Copy the records starting at the line containing "Expand the store address dropdown chevron" and ending at the end of the records, substituting "shipping address" for "store address" and changing nothing else. Leave out the pictures.

-- Begin Extracted information --

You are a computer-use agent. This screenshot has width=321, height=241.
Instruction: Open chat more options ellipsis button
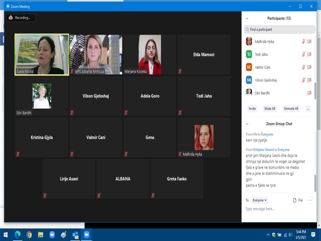coord(310,200)
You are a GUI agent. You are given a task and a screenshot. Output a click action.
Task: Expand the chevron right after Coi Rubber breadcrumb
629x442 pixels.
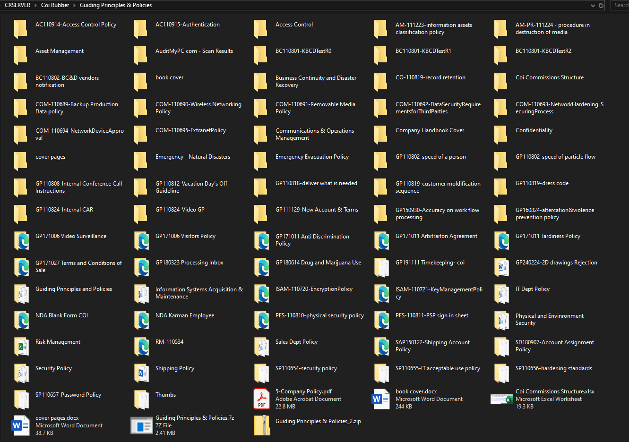[74, 5]
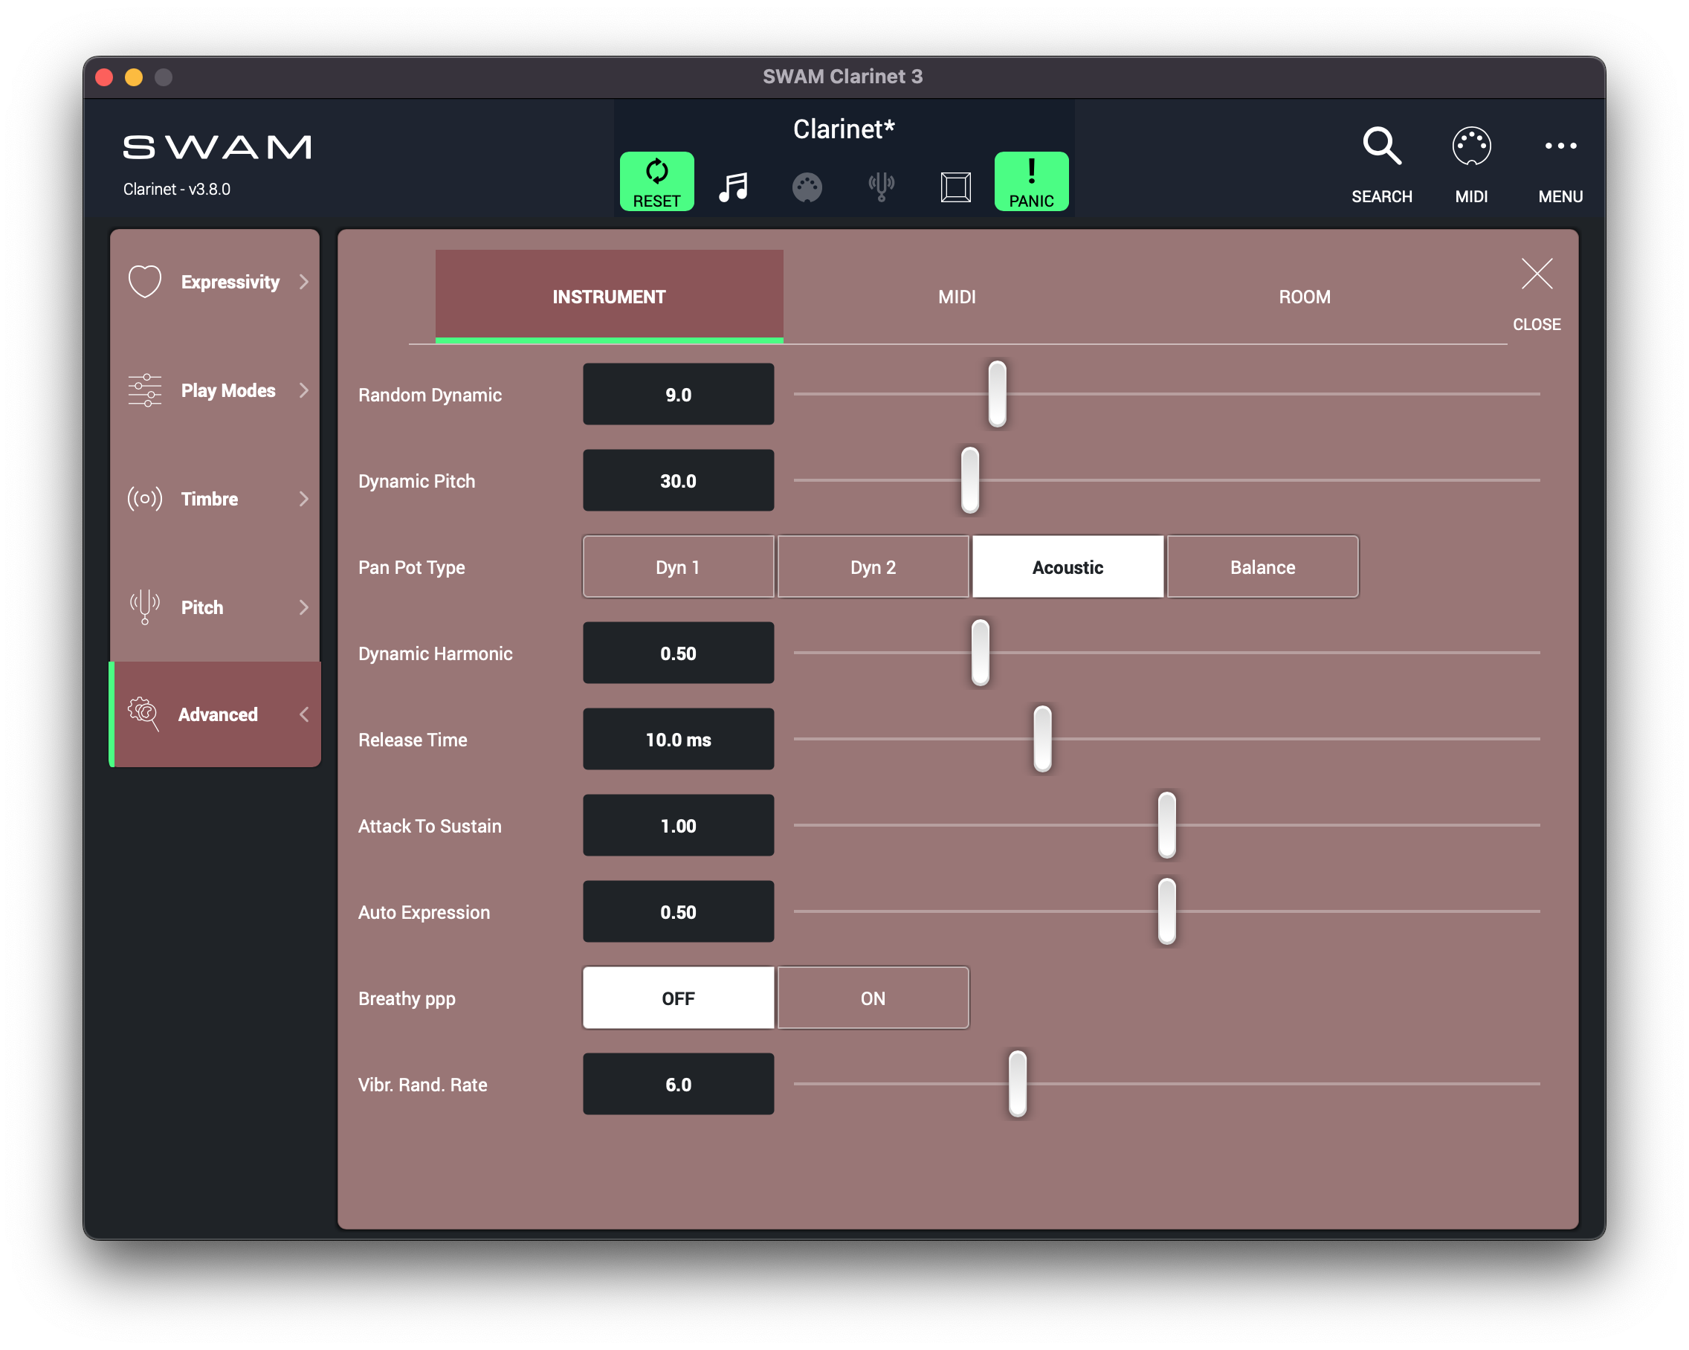Click the Release Time slider handle

point(1042,739)
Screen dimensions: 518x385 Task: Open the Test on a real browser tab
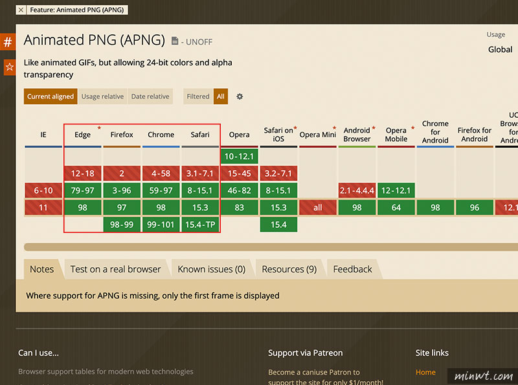coord(116,269)
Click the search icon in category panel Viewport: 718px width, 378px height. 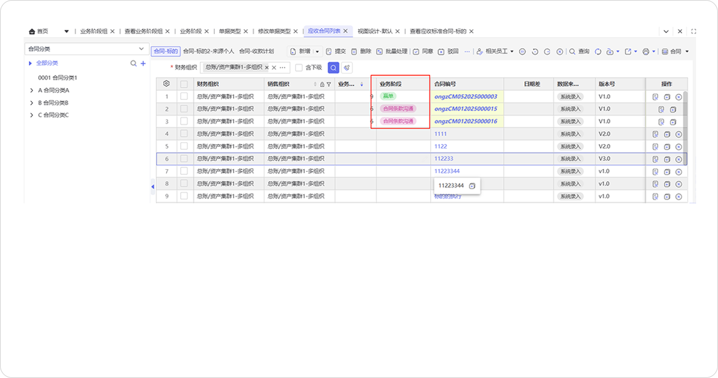133,63

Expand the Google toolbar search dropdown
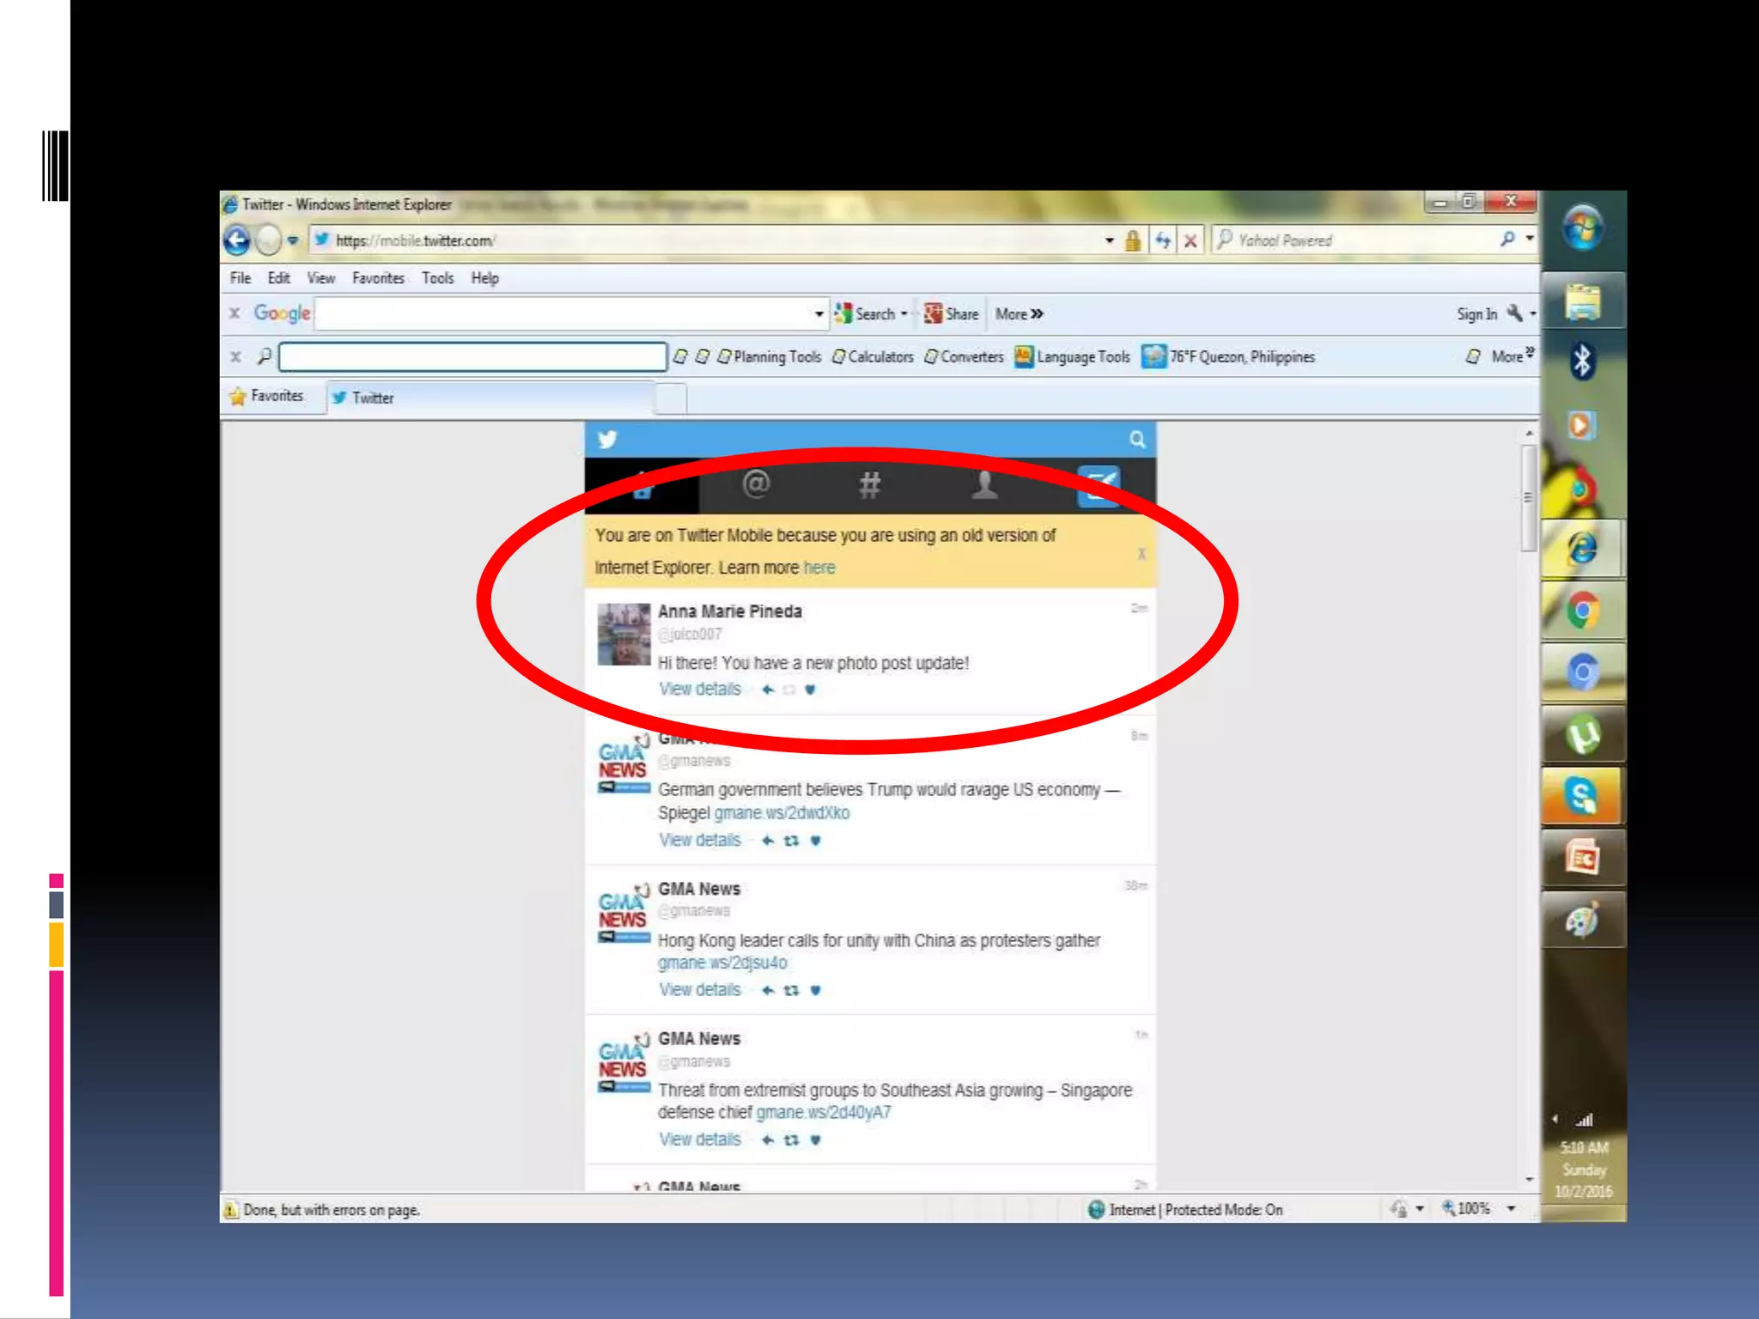pos(819,314)
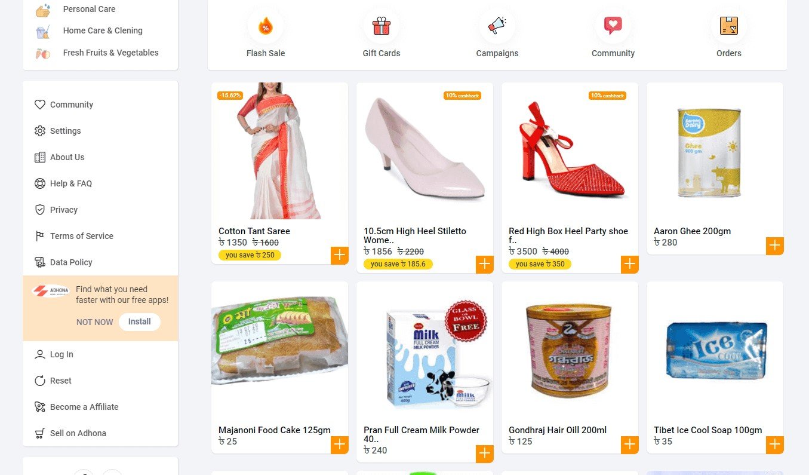Image resolution: width=809 pixels, height=475 pixels.
Task: Add Majanoni Food Cake to cart
Action: (340, 445)
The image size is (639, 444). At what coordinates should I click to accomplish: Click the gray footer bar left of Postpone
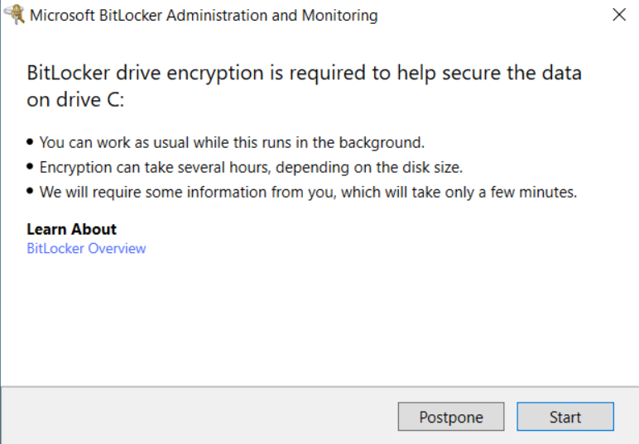[x=199, y=416]
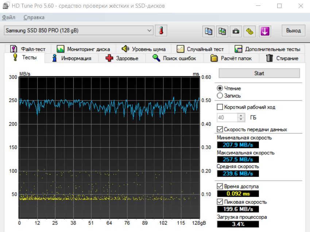Viewport: 310px width, 232px height.
Task: Switch to the Стирание tab
Action: click(282, 58)
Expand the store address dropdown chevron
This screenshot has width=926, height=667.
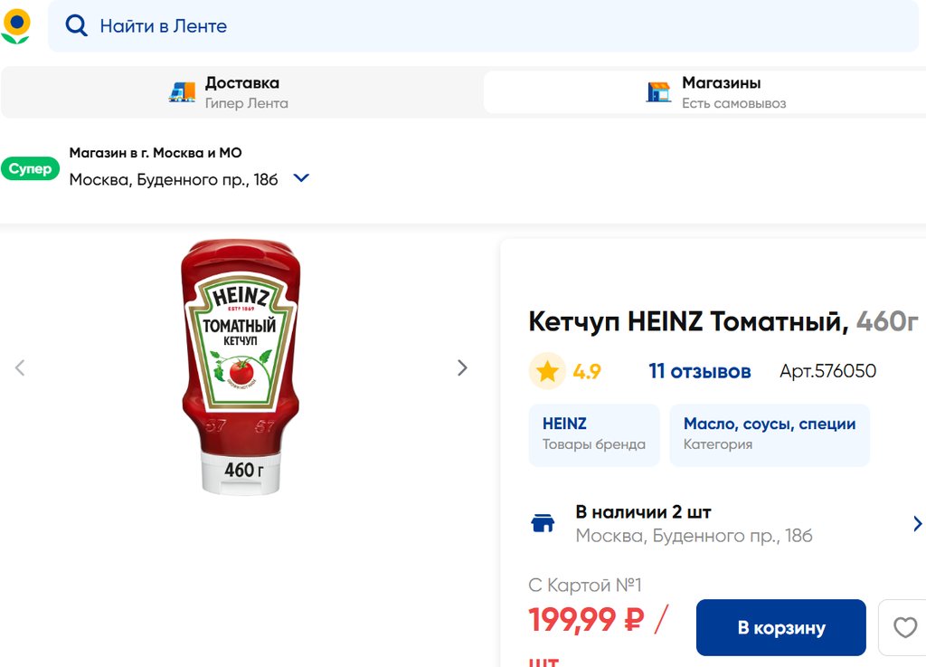click(x=302, y=178)
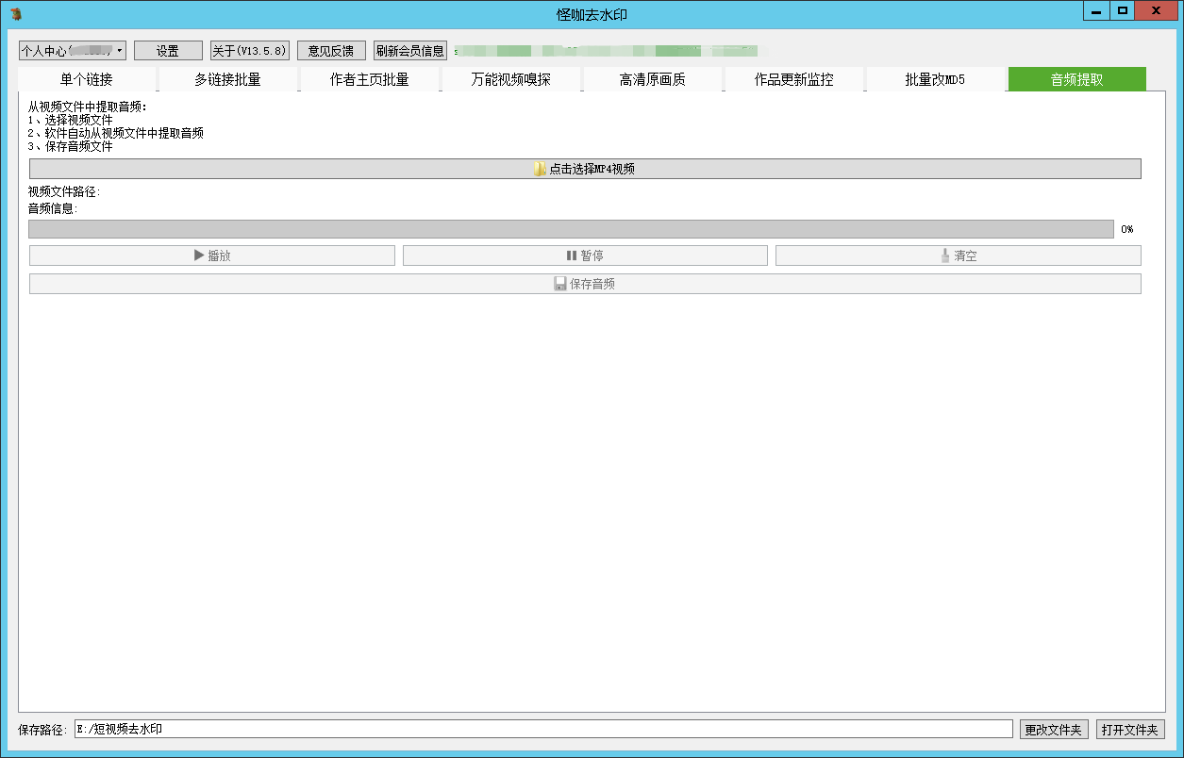Open 设置 settings button
The height and width of the screenshot is (758, 1184).
168,51

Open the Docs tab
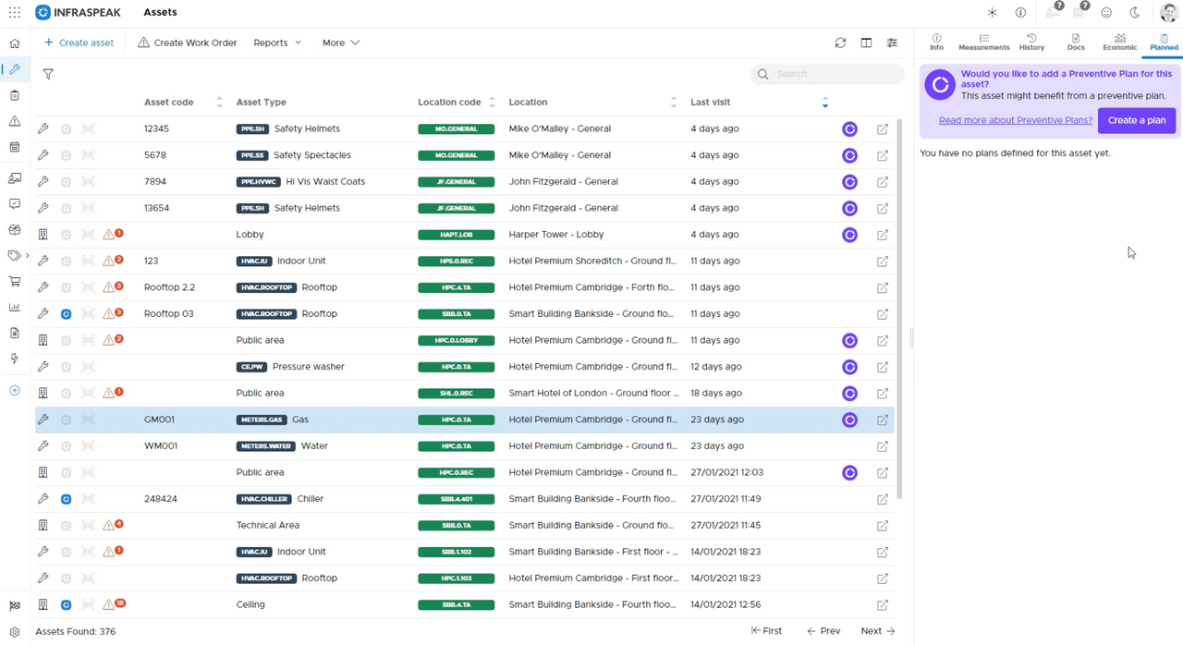(x=1075, y=43)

-- End Extracted information --

> _Output for this task_:
Expand the shipping address dropdown chevron
This screenshot has width=926, height=667.
click(x=302, y=178)
Open 设置 settings button
The height and width of the screenshot is (758, 1184).
168,51

Open the Docs tab
(x=1075, y=43)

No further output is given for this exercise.